Lang Gérard gerard.lang at insee.fr
Fri Dec 11 17:36:27 CET 2009


The assertion that "no deprecated code element representing the name a linguistic entity can be reattributed  inside ISO 639" is not written inside the normative text of any of the 5 valid parts (1, 2, 3, 5 and 6), nor in the generic methodological soon valid part (4) of ISO 639.
Gérard LANG, member of ISO 639/RA-JAC

-----Message d'origine-----
De : ietf-languages-bounces at alvestrand.no [mailto:ietf-languages-bounces at alvestrand.no] De la part de Phillips, Addison
Envoyé : vendredi 11 décembre 2009 17:14
À : Michael(tm) Smith
Cc : ietf-languages at alvestrand.no
Objet : RE: Request: Add retired tag "eml" to the IANA registry

I think there are two potential problems here.

1. Although I sincerely hope that retired codes are reserved forever, I'm not sure what happens with them. If ISO 639 can recycle the retired ones, that would create problems and we should not register the retired items so that they can eventually be used for something useful.

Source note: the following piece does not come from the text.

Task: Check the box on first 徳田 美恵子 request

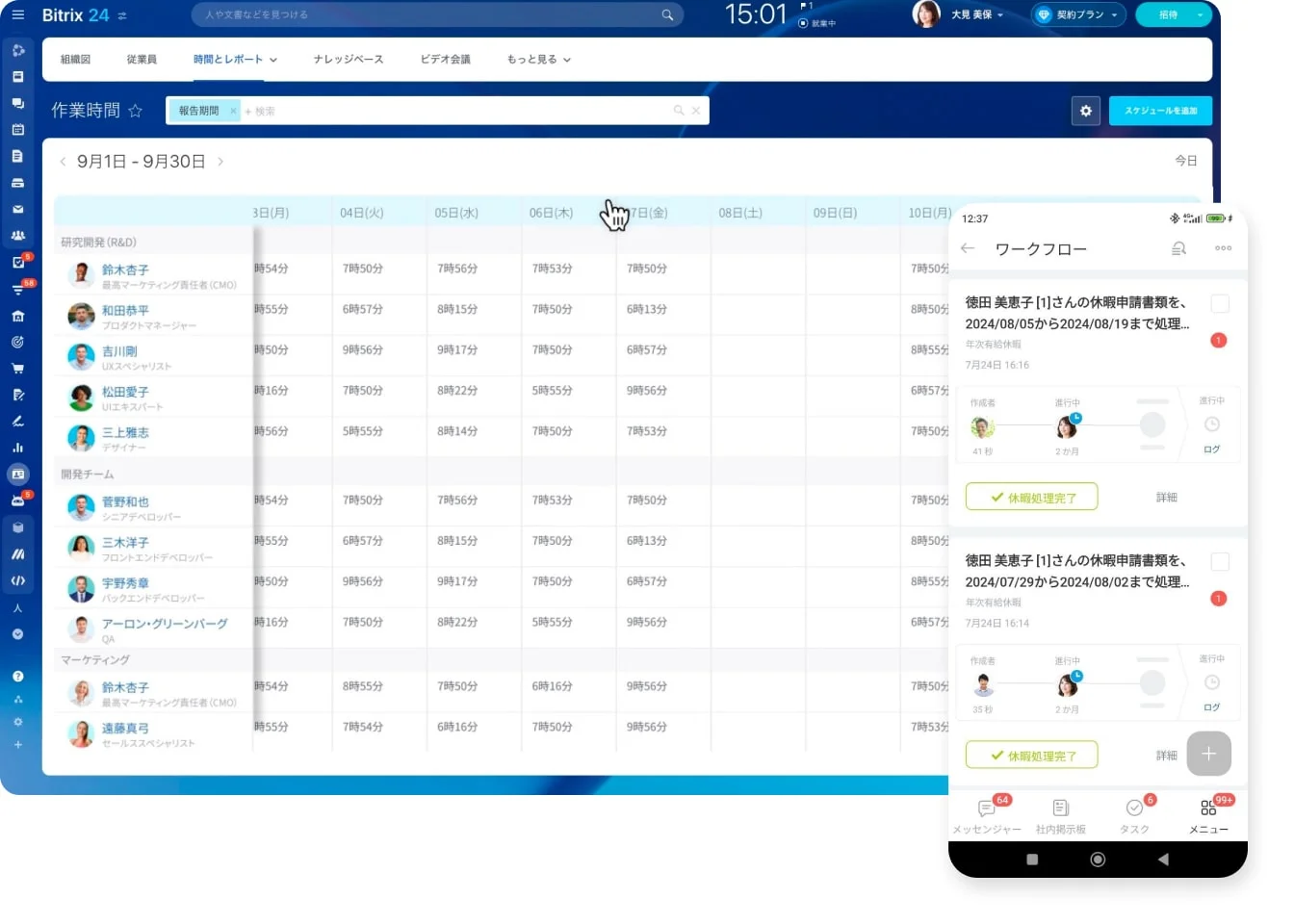Action: click(x=1219, y=304)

If they have a policy of not reusing the retired codes, then we probably should register them as deprecated (this would solve your problem).

2. If someone is using an unregistered subtag in their language tags (and there is no reason whatsoever for that to happen---there are ample private use mechanisms), then the meaning of that subtag cannot be entirely clear without greater context. You happen to know that 'eml' is meant to be Emiliano-Romagnolo in the page you are testing. But generically in a tool such as yours or Richard's, it could just be a typo... because it was *never* valid as a subtag. And my feeling is that tools should NOT encourage any other source for subtags than the IANA registry or its extensions.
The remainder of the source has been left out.